> **JOB**: Copy verbatim the lines of the records from the one containing "The image size is (1895, 1529)." through the one containing "coord(395,600)", both lines included.
┌────────
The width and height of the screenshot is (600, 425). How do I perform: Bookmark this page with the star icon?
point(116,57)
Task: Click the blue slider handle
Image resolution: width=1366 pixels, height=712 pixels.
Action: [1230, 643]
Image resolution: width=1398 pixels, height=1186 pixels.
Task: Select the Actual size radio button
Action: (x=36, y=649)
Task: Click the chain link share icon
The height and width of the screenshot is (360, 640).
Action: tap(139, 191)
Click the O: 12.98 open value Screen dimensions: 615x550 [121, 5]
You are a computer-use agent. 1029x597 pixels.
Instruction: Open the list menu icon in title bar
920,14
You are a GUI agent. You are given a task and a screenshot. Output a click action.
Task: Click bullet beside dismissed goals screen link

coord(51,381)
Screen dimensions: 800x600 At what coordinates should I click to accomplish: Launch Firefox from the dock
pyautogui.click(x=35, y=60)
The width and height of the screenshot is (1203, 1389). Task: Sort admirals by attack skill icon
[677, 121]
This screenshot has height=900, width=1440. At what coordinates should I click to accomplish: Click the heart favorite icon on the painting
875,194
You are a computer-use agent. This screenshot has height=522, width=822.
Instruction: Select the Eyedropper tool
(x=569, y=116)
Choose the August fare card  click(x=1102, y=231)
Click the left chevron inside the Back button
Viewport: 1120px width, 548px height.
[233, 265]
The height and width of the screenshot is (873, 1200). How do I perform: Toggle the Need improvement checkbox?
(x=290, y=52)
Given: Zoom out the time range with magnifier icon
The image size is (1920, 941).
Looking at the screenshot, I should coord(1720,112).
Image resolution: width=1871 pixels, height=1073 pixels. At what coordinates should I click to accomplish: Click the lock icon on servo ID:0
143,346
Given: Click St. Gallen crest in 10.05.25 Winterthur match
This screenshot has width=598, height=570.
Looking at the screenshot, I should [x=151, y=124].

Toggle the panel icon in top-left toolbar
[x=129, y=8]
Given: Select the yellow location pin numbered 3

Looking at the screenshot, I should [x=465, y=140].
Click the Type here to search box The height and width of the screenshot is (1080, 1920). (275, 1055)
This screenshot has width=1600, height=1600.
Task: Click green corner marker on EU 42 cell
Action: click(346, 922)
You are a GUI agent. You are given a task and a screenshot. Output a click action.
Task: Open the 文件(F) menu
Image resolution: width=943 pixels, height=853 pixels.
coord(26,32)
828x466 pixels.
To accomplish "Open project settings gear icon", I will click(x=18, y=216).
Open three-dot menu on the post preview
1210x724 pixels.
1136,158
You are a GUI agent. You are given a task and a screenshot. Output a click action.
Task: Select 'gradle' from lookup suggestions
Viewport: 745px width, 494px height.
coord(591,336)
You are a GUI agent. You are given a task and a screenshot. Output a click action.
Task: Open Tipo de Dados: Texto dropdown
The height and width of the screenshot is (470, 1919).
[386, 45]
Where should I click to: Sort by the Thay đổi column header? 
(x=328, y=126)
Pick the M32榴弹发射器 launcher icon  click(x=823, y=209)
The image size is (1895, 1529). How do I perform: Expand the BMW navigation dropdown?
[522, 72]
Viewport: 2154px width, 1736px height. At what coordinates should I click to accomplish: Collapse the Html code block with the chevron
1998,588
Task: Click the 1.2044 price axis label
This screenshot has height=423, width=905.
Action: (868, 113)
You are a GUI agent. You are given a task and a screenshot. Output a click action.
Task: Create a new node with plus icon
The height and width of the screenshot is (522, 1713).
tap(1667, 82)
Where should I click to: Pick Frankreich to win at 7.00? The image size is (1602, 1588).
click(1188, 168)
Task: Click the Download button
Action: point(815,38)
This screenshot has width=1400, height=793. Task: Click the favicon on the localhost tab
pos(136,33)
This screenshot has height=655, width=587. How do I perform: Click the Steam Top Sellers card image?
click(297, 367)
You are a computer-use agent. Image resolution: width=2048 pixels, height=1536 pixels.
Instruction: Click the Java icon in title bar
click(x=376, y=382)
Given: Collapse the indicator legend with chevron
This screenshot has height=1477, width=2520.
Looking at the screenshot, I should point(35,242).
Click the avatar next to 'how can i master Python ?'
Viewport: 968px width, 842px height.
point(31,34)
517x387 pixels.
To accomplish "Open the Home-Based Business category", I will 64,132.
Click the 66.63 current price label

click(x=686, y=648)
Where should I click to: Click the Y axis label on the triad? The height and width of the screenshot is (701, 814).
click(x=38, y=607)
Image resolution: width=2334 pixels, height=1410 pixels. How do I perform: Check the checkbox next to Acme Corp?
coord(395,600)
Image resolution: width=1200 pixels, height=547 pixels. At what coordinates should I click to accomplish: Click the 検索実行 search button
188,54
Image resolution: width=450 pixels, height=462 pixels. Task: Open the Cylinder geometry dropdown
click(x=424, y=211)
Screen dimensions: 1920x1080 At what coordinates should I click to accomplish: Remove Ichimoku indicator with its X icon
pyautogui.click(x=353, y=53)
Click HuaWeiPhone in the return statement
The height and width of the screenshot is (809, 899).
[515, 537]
└────────
> **EXERCISE OUTPUT**:
The image size is (1895, 1529). How do I perform: Expand the BMW navigation dropdown?
[522, 72]
Viewport: 2154px width, 1736px height. At what coordinates should I click to accomplish: Collapse the Html code block with the chevron
1998,588
Task: Click the 1.2044 price axis label
This screenshot has height=423, width=905.
Action: (868, 113)
You are a GUI agent. You are given a task and a screenshot. Output a click action.
Task: Create a new node with plus icon
The height and width of the screenshot is (522, 1713).
tap(1667, 82)
Where should I click to: Pick Frankreich to win at 7.00? The image size is (1602, 1588).
click(1188, 168)
Task: Click the Download button
Action: point(815,38)
This screenshot has width=1400, height=793. Task: Click the favicon on the localhost tab
pos(136,33)
This screenshot has height=655, width=587. How do I perform: Click the Steam Top Sellers card image?
click(297, 367)
You are a computer-use agent. Image resolution: width=2048 pixels, height=1536 pixels.
Instruction: Click the Java icon in title bar
click(x=376, y=382)
Given: Collapse the indicator legend with chevron
This screenshot has height=1477, width=2520.
Looking at the screenshot, I should point(35,242).
Click the avatar next to 'how can i master Python ?'
Viewport: 968px width, 842px height.
point(31,34)
517x387 pixels.
To accomplish "Open the Home-Based Business category", I will 64,132.
Click the 66.63 current price label

click(x=686, y=648)
Where should I click to: Click the Y axis label on the triad? The height and width of the screenshot is (701, 814).
click(x=38, y=607)
Image resolution: width=2334 pixels, height=1410 pixels. How do I perform: Check the checkbox next to Acme Corp?
coord(395,600)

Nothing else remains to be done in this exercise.